Now, the question is whether or not officials will decide -- without the vote of residents -- whether to spray demonstrably toxic herbicides into our watershed in order to protect property that arguably should have never been constructed there.  With the County's supervisors conveniently silent on this issue (see here), I believe we should all consider what it means to introduce glyphosate in large quantities to the watershed that you live in.  Also, as "fire damage" is the main justification for such drastic chemical warfare on our ecosystem, I would also urge readers to consider just exactly what we mean when we think of "damage" in both the short and long-term sense. 
  
Of course, spraying glyphosate all over Marin's open spaces, especially on inclines that drain directly into our reservoirs, is not the equivalent of drinking the stuff straight (see the beginning of this article).  But as with gift-giving, "it is the thought that counts."  In this case, you must consider the thought of potential long-term health impacts, in ourselves as well as in the ecosystem that makes such county such a desirable one to inhabit.  If you don't want to think of your drinking water, out of denial or willful ignorance, then think of the animals that will be born with their brains on the outside of their skulls and the birds whose eggs will dissolve in utero, not to mention the less visible mass death of microorganisms and vital subterranean species such as earthworms.  

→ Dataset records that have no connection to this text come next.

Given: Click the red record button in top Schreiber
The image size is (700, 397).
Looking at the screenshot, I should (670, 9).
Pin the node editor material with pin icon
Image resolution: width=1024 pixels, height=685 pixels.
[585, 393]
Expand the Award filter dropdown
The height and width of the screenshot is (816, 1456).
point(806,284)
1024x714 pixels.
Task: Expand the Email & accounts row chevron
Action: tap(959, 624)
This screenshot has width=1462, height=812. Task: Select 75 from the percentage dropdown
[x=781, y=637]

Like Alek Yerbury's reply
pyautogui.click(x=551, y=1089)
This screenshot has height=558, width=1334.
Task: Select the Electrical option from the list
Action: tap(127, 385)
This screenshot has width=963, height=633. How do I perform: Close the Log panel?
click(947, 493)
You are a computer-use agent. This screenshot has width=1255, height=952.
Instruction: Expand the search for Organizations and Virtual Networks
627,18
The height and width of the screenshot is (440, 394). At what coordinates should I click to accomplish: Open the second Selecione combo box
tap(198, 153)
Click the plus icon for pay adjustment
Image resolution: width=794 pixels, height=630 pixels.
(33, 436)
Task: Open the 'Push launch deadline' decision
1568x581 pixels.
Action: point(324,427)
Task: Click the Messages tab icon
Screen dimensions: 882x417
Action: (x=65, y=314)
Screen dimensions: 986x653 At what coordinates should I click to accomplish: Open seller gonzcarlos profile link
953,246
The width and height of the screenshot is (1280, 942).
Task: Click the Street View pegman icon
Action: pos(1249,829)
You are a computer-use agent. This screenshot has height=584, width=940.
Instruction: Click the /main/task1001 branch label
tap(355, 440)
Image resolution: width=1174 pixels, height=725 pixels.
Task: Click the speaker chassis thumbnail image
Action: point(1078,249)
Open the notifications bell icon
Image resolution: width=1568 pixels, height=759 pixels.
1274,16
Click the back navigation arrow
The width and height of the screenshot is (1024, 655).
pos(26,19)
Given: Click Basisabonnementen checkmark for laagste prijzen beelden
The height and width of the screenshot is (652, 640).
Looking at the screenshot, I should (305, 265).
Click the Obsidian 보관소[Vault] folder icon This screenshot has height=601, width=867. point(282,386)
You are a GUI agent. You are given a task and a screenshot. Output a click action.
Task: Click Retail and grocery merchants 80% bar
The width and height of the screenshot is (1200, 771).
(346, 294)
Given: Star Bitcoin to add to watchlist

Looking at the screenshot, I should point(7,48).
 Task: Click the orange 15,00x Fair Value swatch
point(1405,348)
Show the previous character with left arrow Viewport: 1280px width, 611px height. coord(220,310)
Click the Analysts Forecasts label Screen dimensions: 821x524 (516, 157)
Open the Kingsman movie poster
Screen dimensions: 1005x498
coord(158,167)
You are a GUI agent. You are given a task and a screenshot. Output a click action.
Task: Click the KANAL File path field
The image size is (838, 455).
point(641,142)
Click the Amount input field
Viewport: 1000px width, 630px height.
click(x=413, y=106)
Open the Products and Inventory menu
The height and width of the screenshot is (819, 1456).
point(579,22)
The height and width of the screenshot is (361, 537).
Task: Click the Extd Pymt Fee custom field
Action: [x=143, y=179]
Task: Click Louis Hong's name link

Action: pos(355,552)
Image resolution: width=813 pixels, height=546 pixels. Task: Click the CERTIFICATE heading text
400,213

Although many published findings -- including the findings advanced in 2011 by the Marin Municipal Water District's hired help in defense of their stingy solution to French broom growth (see here) -- state that glyphosate is not harmful to humans and is not residual in ecosystems, there are abundant findings to the contrary, and even more on the subject of glyphosate's risk to animals.  

What it really comes down to is three points:  

1.  Marin County spends untold amounts of money each year on much less important needs, yet its courts have urged the use of poison in our ecosystem because it is a cost-effective way to safeguard property.  

2.  The MMWD is actually in a position to approve short-sighted and self-serving measures to cover it's back by poisoning our watershed in order to make the problem of French broom fire risk "go away".  

3.  The primary chemical that will be used if the above plan is implemented is manufactured and purveyed by one of the most destructive corporations on the planet.  

In a county that penalizes its residents for having fires in their fireplaces (yay for Spare the Air!), the sanctioned use of Monsanto herbicides all over the most coveted open space in the county is a disturbing paradox, an short-sighted backward solution, and a crime.